Cystic fibrosis (CF) is characterized by a deep inflammatory process, with production and release of
cytokines and
chemokines, among which
interleukin 8 (IL-8) represents one of the most important. Accordingly, there is a growing interest in developing
therapies against
IL-8, with the aim of reducing the excessive inflammatory response in the airways of CF patients. Since
transcription factor NF-kappaB plays a critical role in
IL-8 expression, the
transcription factor decoy (TFD) strategy might be of interest.

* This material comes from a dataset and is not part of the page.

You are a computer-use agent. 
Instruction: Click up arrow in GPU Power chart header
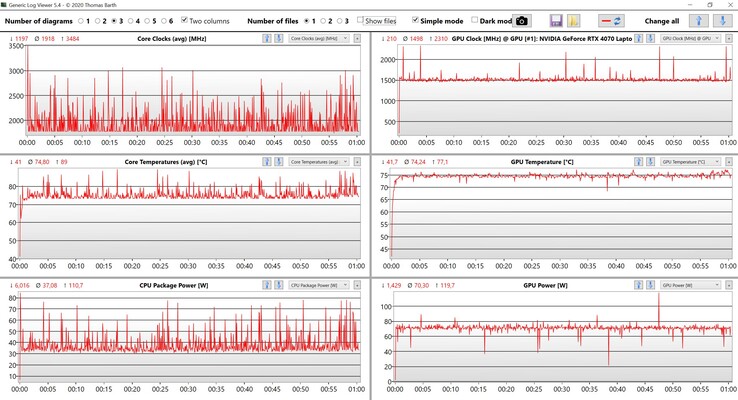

TFD is based on biomolecules mimicking the target sites of
transcription factors (TFs) and able to interfere with TF activity when delivered to target cells. Here, we review the inhibitory effects of decoy
oligodeoxyribonucleotides (ODNs) on expression of
IL-8 gene and secretion of
IL-8 by
cystic fibrosis cells infected by Pseudomonas aeruginosa. In addition, the effects of decoy molecules based on
peptide nucleic acids (PNAs) are discussed. In this respect PNA-
DNA-PNA (PDP) chimeras are interesting: (a) unlike PNAs, they can be complexed with
liposomes and
microspheres; (b) unlike
oligodeoxyribonucleotides (ODNs), they are resistant to DNAses, serum and cytoplasmic extracts; (c) unlike PNA/PNA and PNA/
DNA hybrids, they are potent decoy molecules. Interestingly, PDP/PDP
NF-kappaB decoy chimeras inhibit accumulation of pro-inflammatory mRNAs (including IL-8
mRNA) in P. aeruginosa infected IB3-1, cells reproducing the effects of decoy
oligonucleotides. The effects of PDP/PDP chimeras, unlike ODN-based decoys, are observed even in absence of protection with
lipofectamine. Since
IL-8 is pivotal in pro-inflammatory processes affecting
cystic fibrosis, inhibition of its functions might have a clinical relevance.